I’m so glad I found the FDMB when I did. We wouldn’t be where we are today had I listened to the vets (3 of them giving well-meaning but unhelpful advice :D). It’s great that your vet is on board with you. I’m also hoping for a remission but I’m content with him being regulated on a micro dose too, so long as he doesn’t have any clinical symptoms. I’ve read that rushing into remission by dropping doses too quickly or dropping the insulin altogether sometimes makes it easier to come out of remission so I’m taking it slow.

From what I’ve read the neuropathy takes some time to get better, but it does get better!

Just wanted to pop in to wish you all the best for your FD journey. Sandy is already looking good :)
 
Hi Nimi, thank you! It's been such a long hard journey and while I'm so sorry you've had to go through it as well, it is really helpful to hear from someone in the same boat, and I'm so glad your kitty Shen is regulated now. I really hope we can keep Sandy's allergies in check with the Apoquel but I'm terrified that things will get worse and we have pretty much nothing to fall back on now without the steroids. We've been through the wringer emotionally and metaphorically speaking and I'm up to my ears in debt thanks to the FIP misdiagnosis (those antivirals cost a bomb! Almost £700 per 10 pills!) as it chewed through my insurance last year. But I truly hope we are on the up again now.
 
I'm terrified that things will get worse and we have pretty much nothing to fall back on now without the steroids.
Even if you do go back to the steroids, there are cats who’ve had to continue or start steroids while on insulin. Sometimes there’s no better option but the dosing can be adjusted to control the BG accordingly. Don’t worry just yet :)

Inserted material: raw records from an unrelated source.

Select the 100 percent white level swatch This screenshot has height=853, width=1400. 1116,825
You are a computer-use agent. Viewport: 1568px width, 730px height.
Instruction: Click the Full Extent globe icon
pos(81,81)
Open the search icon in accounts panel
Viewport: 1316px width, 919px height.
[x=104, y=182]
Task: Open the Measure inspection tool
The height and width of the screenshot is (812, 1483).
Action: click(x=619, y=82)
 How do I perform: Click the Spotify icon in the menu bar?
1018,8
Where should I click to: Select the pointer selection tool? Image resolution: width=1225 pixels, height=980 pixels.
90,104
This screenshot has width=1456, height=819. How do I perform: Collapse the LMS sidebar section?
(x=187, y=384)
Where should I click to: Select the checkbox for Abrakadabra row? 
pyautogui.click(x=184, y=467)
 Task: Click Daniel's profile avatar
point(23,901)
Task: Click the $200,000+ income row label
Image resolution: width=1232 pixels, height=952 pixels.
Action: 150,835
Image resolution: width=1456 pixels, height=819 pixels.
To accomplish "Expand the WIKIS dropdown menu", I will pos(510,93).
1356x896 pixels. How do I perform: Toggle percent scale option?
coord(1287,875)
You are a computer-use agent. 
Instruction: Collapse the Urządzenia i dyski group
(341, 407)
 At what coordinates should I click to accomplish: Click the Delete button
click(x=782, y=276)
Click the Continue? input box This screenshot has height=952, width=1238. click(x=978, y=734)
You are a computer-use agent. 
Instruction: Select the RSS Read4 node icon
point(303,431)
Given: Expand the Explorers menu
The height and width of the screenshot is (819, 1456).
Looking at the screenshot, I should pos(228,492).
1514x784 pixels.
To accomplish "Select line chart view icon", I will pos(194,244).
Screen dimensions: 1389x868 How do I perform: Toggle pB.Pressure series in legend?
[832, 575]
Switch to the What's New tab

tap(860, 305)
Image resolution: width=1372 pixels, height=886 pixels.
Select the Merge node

We've been through the wringer emotionally and metaphorically speaking and I'm up to my ears in debt thanks to the FIP misdiagnosis (those antivirals cost a bomb! Almost £700 per 10 pills!) as it chewed through my insurance last year. But
Wow..how does that happen..sounds ridiculous. I can’t wrap my head around that cost.
I’m sorry you went through that :bighug:
 
Hi and welcome to the forum.
I think you may have made a typo on the am dose this morning. I am sure you would have given 0.5 unit and not 5 units.

Also I would suggest that instead of giving 0.5 units one cycle and then none the next…you try dropping the dose to 0.25 unit and giving it both cycles moving forward and see if you can give it every cycle instead of every other cycle.